Preacher Franklin Graham won’t be speaking at the Pentagon’s National Day of Prayer event next month. The son of famous evangelist Billy Graham had was disinvited after the Military Religious Freedom Foundation complained about his past statements about Islam. (Graham remains, however, the honorary chairman of the National Day of Prayer Task Force.)
“True Islam cannot be practiced in this country,” he told CNN’s Campbell Brown last December. “You can’t beat your wife. You cannot murder your children if you think they’ve committed adultery or something like that, which they do practice in these other countries.”
Graham later tried to temper his remarks by saying that he had Muslim friends. However, the son of famed evangelist Billy Graham has a history of comments that bothered the Pentagon. Shortly after the terrorist attacks of September 2001, for instance, Graham called Islam a “very evil and wicked religion.”
Graham said he regretted the Army’s decision, but continued to defend his position on Islam:
Graham said he loves the Muslim people, just not their religion — which he called “horrid” for its restrictions on women.
“I love the people of Islam but their religion, I do not agree with their religion at all. And if you look at what the religion does just to women, women alone, it is just horrid. And so yes, I speak out for women. I speak out for people that live under Islam, that are enslaved by Islam and I want them to know that they can be free,” he said.

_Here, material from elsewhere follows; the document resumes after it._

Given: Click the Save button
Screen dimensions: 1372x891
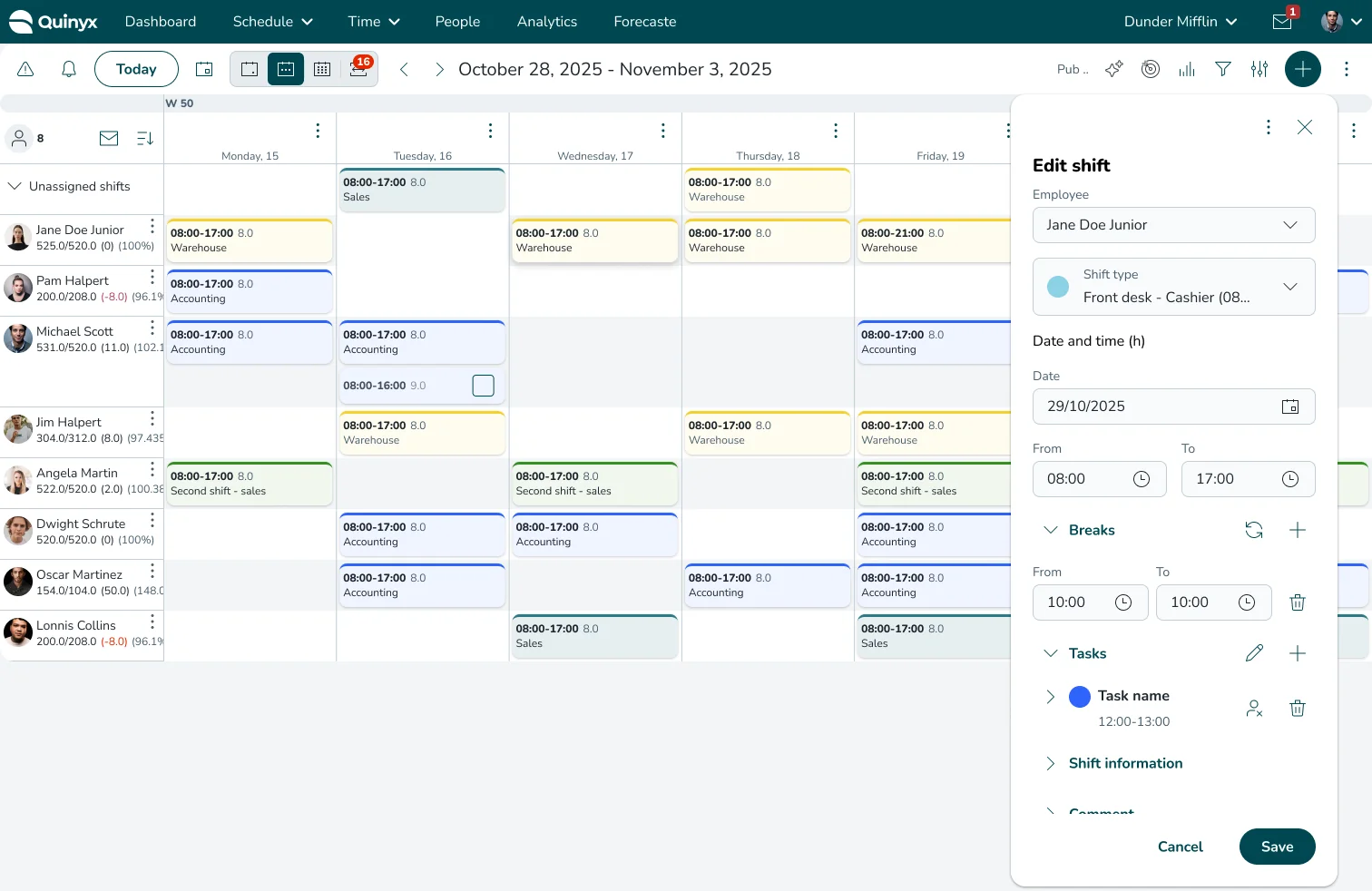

Which begs the question about how Christians treat women. While it’s true Christian women are not expected to wear burkhas they still are treated horribly by many Christians. Many Christian denominations continue to ban women from ordination or to any leadership position where they may be in a position to “teach a man.” Conservative Christians still expect women to be subservient to their husband — deferring to him for all decisions and revering him as “head of the household.” Conservative Christian factions are at the head of the pack when it comes to trying to restrict women’s reproductive rights through laws and legislative actions that control women’s bodies.
Certainly, men would not stand for laws that would require them to endure a waiting period or a review of their mental state before they could undergo a perfectly legal medical procedure. Yet, the misogynistic society we live in, led by the Christian moralists, would have us believe that women are just not competent enough to make decision about their own bodies.
The argument could be made that women are enslaved by Christianity just as much as they are enslaved by Islam. What enslaves is not the religion itself, but the fundamentalist mindset within each of those religions. Instead of using religion to free us to connect with God, Graham and his fundamentalist Muslim counterparts, use religion to control others and strike fear in the hearts others who they believe are not following the right path to God.